Comprehensive data exploration with Python(by Pedro Marcelino)

✔️ Understand the problem

⚡ 변수, 데이터셋 살펴보기

✏️ 필요한 라이브러리 불러오기

# 라이브러리 불러오기
import pandas as pd
import matplotlib.pyplot as plt
%matplotlib inline

import seaborn as sns
import numpy as np
from scipy.stats import norm
from sklearn.preprocessing import StandardScaler
from scipy import stats

# warnings 라이브러리로 경고메세지 무시하기
import warnings
warnings.filterwarnings(action='ignore')

✏️ 데이터셋 가져오기

# 데이터셋 가져오기
train_data = 'C:\\Users\\USER\\Desktop\\Data Analysis\\data\\train2.csv'
test_data = 'C:\\Users\\USER\\Desktop\\Data Analysis\\data\\test2.csv'
df_train = pd.read_csv(train_data)
df_test = pd.read_csv(test_data)

✏️ train set의 컬럼(변수) 확인하기

print(df_train.columns.values)

✏️ 데이터 확인하기

df_train.head()

✏️ train, test set의 요약정보 확인하기

df_train.info()
print('\n')
df_test.info()

🔹 Question

이 변수가 집을 구매할 때 필요한가?

그렇다면, 이 변수가 얼마나 중요한가?

이 변수가 다른 변수에 의해 이미 설명되어 있는가?

위와 같은 질문을 통해, 이 문제에서 'OverallQual', 'YearBuilt', 'TotalBsmtSF', 'GrLivArea' 변수가 중요한 역할을 할 수 있다는 결론이 도출됨.
→ 'building'과 관련된 두 개의 변수: OverallQual, YearBuilt
→ 'space'와 관련된 두 개의 변수: TotalBsmtSF, GrLivArea

✔️ analysing 'SalePrice'

✏️ 통계 요약정보 확인하기

df_train['SalePrice'].describe()

✏️ 히스토그램 그려보기

sns.distplot(df_train['SalePrice'])

Deviate from the normal distribution: 정규분포를 벗어남.
Have appreciable positive skewness: 양의 왜도를 가짐.
Show peakedness: 뾰족한 모양을 가짐.

⚡ numerical 변수들과의 관계 살펴보기

✏️ scatter plot (GrLibArea, SalePrice)

var = 'GrLivArea'
data = pd.concat([df_train['SalePrice'], df_train[var]], axis=1) # axis=1: 열 방향으로 결합
data.plot.scatter(x=var, y='SalePrice', ylim=(0,800000))

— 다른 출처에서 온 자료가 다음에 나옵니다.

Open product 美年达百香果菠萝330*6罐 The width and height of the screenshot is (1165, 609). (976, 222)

SalePrice와 GrLivArea 간 양의 선형관계가 존재하는 것으로 보임

✏️ scatter plot (TotalBsmtSF, SalePrice)

var = 'TotalBsmtSF'
data = pd.concat([df_train['SalePrice'], df_train[var]], axis=1)
data.plot.scatter(x=var, y='SalePrice', ylim=(0,800000))

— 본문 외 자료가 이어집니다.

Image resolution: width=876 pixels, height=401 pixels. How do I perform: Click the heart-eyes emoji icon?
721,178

SalePrice와 TotalBsmtSF 간 양의 선형관계가 존재하는 것으로 보임
TotalBsmtSF 값이 0인 데이터가 다수 존재함

※ pd.concat: 데이터프레임 결합

pd.concat(df,
		  axis=0,			# axis: 축 방향
          keys=None,		# 원본데이터 이름 지정
          levels=None,
          names=None)

⚡ categorical 변수들과의 관계 살펴보기

✏️ box plot (OverallQual, SalePrice)

var = 'OverallQual'
data = pd.concat([df_train['SalePrice'], df_train[var]], axis=1)
f, ax = plt.subplots(figsize=(8,6))
fig = sns.boxplot(x=var, y='SalePrice', data=data)
fig.axis(ymin=0, ymax=800000)

OverallQual 값이 커질수록 SalePrice의 값도 증가하는 경향을 보임

✏️ box plot (YearBuilt, SalePrice)

var = 'YearBuilt'
data = pd.concat([df_train['SalePrice'], df_train[var]], axis=1)
f, ax = plt.subplots(figsize=(16,8))
fig = sns.boxplot(x=var, y='SalePrice', data=data)
fig.axis(ymin=0, ymax=800000)     
plt.xticks(rotation=90)         # x축 눈금 라벨 회전하기(90도)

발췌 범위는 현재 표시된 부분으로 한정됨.